The judges were torn. Do they take away last week's well-earned Swish-Whack for such an amateurish mistake? Or do they give one — grudgingly — to NBC out of a sense of vindication.

After discussing it long into the night with the SWTT Organizing Committee, the judges have decided to let Kramer keep his Swish-Whack, but to award a second one to NBC The two will then share the Swish-Whack awards as double award winners.

The next Swish-Whack goes to American men's figure skater Evan Lysacek, who defeated Russian effete snob, Yevgeny Plushenko for the gold.

"Obviously, Evan needs the medal more than me, maybe because I've got one already," said Plushenko. "I think we need to change the judging system -- a quad is a quad. If an Olympic champion doesn't do a quad, well I don't know. Now it's not men's figure skating, it's dancing."

But Plushenko's little hissy fit didn't stop there. His website awarded him a platinum medal, which was later taken down, and his agent said that Plushenko had nothing to do with the egotistical power pout. The label "Platinum medal" was taken down, although the extra-shiny medal was not.
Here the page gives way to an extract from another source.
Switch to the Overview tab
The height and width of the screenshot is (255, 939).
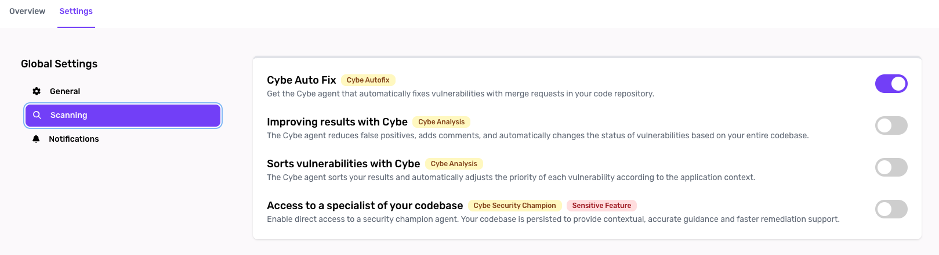pos(27,11)
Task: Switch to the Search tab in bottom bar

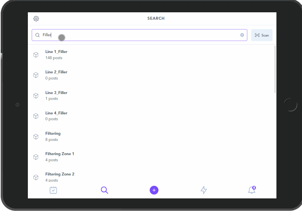Action: click(104, 190)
So, in addition to the gold medal, I'm awarding Lysacek a special rhodium Swish-Whack award for remaining classy and not acting like a pouty little girl, unlike some Russian figure skaters we could name. (Rhodium is more valuable than platinum.)

It's another Olympic first: a Swish-Whack award goes to a pair of pants. The Norwegian men's curling team pants, to be exact. These argyle beauties have raised a lot of eyebrows among the Olympic crowd, but people loved them, including the King of Norway. They even had a Facebook fan page.

That is, until Facebook suspended the page, claiming they violated the site's terms of use, prompting page manager Tony D'Orazio called it a "sad day for pants." However, anger abounded among the argyle activists, so they left comments on the page about the unfairness of it all. So Facebook brought the page back after 2.5 hours later.

So a loud and colorful argyle Swish-Whack Take That! award goes not only to the pants, but to the 470,000+ fans whose loud pants-inspired tirades got Facebook to restore the page to glory.

Finally, another historic Swish-Whack award goes to Americans Bill Demong and Johnny Spillane for taking gold and silver in the men's individual Nordic Combined event, just two days after winning silver in the team event. It was America's first gold in a Nordic sport, and the fourth individual medal in any Nordic sport (cross-country skiing and ski jumping). Spillane's was the fifth.

I'm proud and pleased to give the final Swish-Whack of the 2010 Winter Olympics to Bill Demong and Johnny Spillane for making American Olympic history, and finally winning in a sport that has been dominated by Scandinavian teams ever since the Vikings strapped pieces of a barrel to their feet and went sliding down a mountain.